A participação do Irã na Copa do Mundo de 2026 reacende tensões diplomáticas, com a confirmação da seleção pelo presidente da Fifa e a resposta irônica de Donald Trump. Especialistas analisam o impacto político e soci...
Foto: G1

A poucos dias do início da Copa do Mundo de futebol, a inclusão do Irã no torneio levanta questões sobre as tensões diplomáticas globais. Recentemente, tanto o presidente da Fifa, Gianni Infantino, quanto o presidente dos Estados Unidos, Donald Trump, confirmaram a participação da seleção iraniana, apesar das controvérsias geopolíticas que cercam o país.

Durante um congresso da Fifa em Vancouver, Infantino afirmou:

Quero confirmar que o Irã participará da Copa do Mundo

, acrescentando que a seleção jogará nos Estados Unidos. Em resposta, Trump, em tom irônico, declarou: “Se o Gianni disse isso, então estou de acordo.”

Para entender o contexto político dessas declarações, a reportagem consultou Raphaël Le Magoariec, doutor em Geopolítica e especialista em Oriente Médio. Ele observa que Trump se viu diante de uma situação consumada e expressou desconforto com a postura da Fifa, que busca se distanciar de disputas geopolíticas em um momento de alta tensão na região.
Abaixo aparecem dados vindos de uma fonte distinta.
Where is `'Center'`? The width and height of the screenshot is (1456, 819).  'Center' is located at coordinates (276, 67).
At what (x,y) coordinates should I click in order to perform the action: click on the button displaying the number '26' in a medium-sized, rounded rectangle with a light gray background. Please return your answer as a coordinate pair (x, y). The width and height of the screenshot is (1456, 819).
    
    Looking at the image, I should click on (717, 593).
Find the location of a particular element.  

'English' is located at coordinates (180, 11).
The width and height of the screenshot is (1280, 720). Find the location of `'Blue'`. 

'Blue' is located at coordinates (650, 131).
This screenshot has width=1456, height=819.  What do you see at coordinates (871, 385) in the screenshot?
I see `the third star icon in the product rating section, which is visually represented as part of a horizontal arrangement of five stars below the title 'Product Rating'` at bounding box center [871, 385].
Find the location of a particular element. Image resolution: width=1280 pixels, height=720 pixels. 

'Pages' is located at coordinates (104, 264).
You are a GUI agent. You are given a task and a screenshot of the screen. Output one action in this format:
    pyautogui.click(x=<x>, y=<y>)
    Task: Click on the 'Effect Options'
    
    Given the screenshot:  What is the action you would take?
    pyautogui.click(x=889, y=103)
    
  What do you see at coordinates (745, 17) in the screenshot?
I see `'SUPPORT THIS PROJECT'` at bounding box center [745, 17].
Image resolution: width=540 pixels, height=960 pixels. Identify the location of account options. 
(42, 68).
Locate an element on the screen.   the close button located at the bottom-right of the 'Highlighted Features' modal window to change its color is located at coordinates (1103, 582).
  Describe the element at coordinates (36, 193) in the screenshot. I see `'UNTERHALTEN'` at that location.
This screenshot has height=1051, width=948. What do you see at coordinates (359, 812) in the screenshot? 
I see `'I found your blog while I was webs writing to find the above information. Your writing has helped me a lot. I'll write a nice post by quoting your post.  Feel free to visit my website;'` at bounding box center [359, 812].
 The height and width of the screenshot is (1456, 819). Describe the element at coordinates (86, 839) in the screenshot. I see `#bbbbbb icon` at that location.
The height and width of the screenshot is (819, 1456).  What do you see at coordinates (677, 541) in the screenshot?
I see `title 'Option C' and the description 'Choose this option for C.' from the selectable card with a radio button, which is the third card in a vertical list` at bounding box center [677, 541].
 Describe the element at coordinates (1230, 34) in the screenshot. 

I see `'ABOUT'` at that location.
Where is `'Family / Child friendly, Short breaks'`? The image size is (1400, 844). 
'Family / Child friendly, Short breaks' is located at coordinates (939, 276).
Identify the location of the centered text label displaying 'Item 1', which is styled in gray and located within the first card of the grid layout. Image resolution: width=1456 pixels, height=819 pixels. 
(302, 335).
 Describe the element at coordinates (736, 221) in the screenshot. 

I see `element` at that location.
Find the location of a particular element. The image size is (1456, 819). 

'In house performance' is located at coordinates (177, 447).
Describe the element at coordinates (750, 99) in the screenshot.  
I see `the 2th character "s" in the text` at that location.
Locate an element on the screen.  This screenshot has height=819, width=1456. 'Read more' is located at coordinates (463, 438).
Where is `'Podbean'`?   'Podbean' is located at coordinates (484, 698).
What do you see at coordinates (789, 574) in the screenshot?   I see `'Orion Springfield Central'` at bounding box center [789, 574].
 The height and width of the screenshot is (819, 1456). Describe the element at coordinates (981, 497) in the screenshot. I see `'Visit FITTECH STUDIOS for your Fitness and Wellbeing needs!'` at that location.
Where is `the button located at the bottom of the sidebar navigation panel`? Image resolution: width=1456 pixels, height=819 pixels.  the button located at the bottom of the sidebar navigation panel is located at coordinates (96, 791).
Le Magoariec também destaca que Infantino tentou promover um diálogo entre os presidentes das federações de Israel e Palestina, embora essa iniciativa não tenha obtido sucesso. Para o especialista, essa tentativa reflete as ambições políticas do presidente da Fifa, que parece priorizar os interesses financeiros da entidade em detrimento dos conflitos internacionais.

O futebol no Irã está intimamente ligado ao regime político, com a federação nacional sob a liderança de um ex-membro da Guarda Revolucionária. Le Magoariec explica que o esporte serve como um instrumento de controle social no país, e essa relação não é exclusiva do Irã, sendo comum em outras nações da região.

A composição da delegação iraniana que viajará aos Estados Unidos também gera preocupações, conforme apontado pelo secretário de Estado americano, Marco Rubio. Ele enfatizou que a preocupação não está nos jogadores, mas na delegação que os acompanhará.

Embora a presença do Irã no Mundial esteja confirmada, a localização dos jogos ainda é incerta. O Irã está no Grupo G, com partidas programadas para Los Angeles e Seattle. Le Magoariec sugere que uma alternativa seria transferir os jogos para outro país-sede, como México ou Canadá, considerando a grande comunidade iraniana em Los Angeles.

No entanto, a seleção iraniana não conta com apoio unânime entre a diáspora, com parte dela se opondo à equipe. O especialista menciona que a Copa do Mundo de 2022, realizada no Catar, foi marcada por protestos de torcedores iranianos, que viam a seleção como uma extensão do regime.

Le Magoariec conclui que a Fifa parece desconsiderar as complexidades geopolíticas que cercam o evento, mesmo diante de recentes desistências da delegação iraniana de participar de congressos da entidade, evidenciando como a próxima Copa do Mundo é profundamente influenciada por questões políticas.